Il Clan dei Siciliani

Il clan dei Siciliani(Le Clan des Siciliens) è un film del 1969, diretto da Henri Verneuil, tratto dall’omonimo romanzo di Auguste Le Breton.
Una banda criminale francese formata da emigrati siciliani fa evadere il gangster Roger Sartet sottraendolo alla ghigliottina dietro consegna da parte dell’evaso del bottino di un precedente colpo. Durante la latitanza Sartet propone alla banda di fare una spettacolare rapina a una mostra itinerante di gioielli. La rapina riesce, anche grazie alla complicità di un boss italoamericano vecchio amico del capoclan, ma l’occasionale relazione tra Roger e la moglie di uno dei figli del patriarca scatena la vendetta, permettendo alla polizia di catturare i criminali sopravvissuti.

Nuovo Cinema Paradiso

Nuovo cinema ParadisoFilm del 1988 scritto e diretto da Giuseppe Tornatore. La versione internazionale di questo film (che a differenza della versione originale di 173 minuti, è stata ridotta a 123 minuti) vinse il Grand Prix Speciale della Giuria al Festival di Cannes del 1989 e l’Oscar per il miglior film straniero.
Salvatore Di Vita (Totò) da quando ha lasciato il paesino di cui è originario non vi ha mai più voluto rimettere piede e da trent’anni vive a Roma, dove nel frattempo è diventato un affermato regista cinematografico. Una sera, al suo rientro a casa, riceve dalla sua compagna la notizia della morte di un certo Alfredo, e per tutta la notte rivive i ricordi della sua infanzia, trascorsa dopo la fine della Seconda Guerra mondiale, in un paesino siciliano, Giancaldo, dove il cinema era l’unico divertimento.

Il funerale di Alfredo, che come operatore di sala ne era stato l’anima e l’ispiratore, diventa l’occasione per confrontarsi con il suo passato e con le persone che avevano popolato la sua infanzia. Anche il Nuovo Cinema Paradiso ormai è chiuso e inutilizzato da sei anni, ha perso il suo splendore e Salvatore non può che assistere immobile alla sua demolizione. Il regista ha anche l’occasione di rivedere Elena, ma solo per l’ultima volta: lei è ormai sposata con un vecchio compagno di scuola di Totò.

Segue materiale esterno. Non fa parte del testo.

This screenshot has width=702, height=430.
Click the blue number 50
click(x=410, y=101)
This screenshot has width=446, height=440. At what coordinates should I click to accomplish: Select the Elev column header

Dopo aver scoperto di non essersi incontrati l’ultima volta per una serie di coincidenze (e per l’intervento dello stesso Alfredo), vivono una notte di passione, destinata però a rimanere unica, e Totò non può fare altro che tornare a Roma con una bobina di pellicola che gli ha lasciato in eredità Alfredo: un montaggio dei baci censurati da don Adelfio e conservati comunque dallo stesso Alfredo, durante la cui proiezione Salvatore si commuove.

Il Buono, il Brutto, il Cattivo

Il buono il brutto e il cattivoFilm del 1966 diretto da Sergio Leone. Nel cast figurano in particolare, oltre agli altri, attori del calibro di Clint Eastwood, Eli Wallach, Lee Van Cleef e Aldo Giuffré. Tra i più celebri film western della storia del cinema, è considerato la quintessenza del fortunato genere spaghetti-western.
Per completare la trilogia del dollaro e per sfuggire ancora una volta al rischio della ripetizione, Sergio Leone aumenta il numero dei protagonisti da due a tre, inserendo anche l’elemento storico della Guerra di Secessione americana.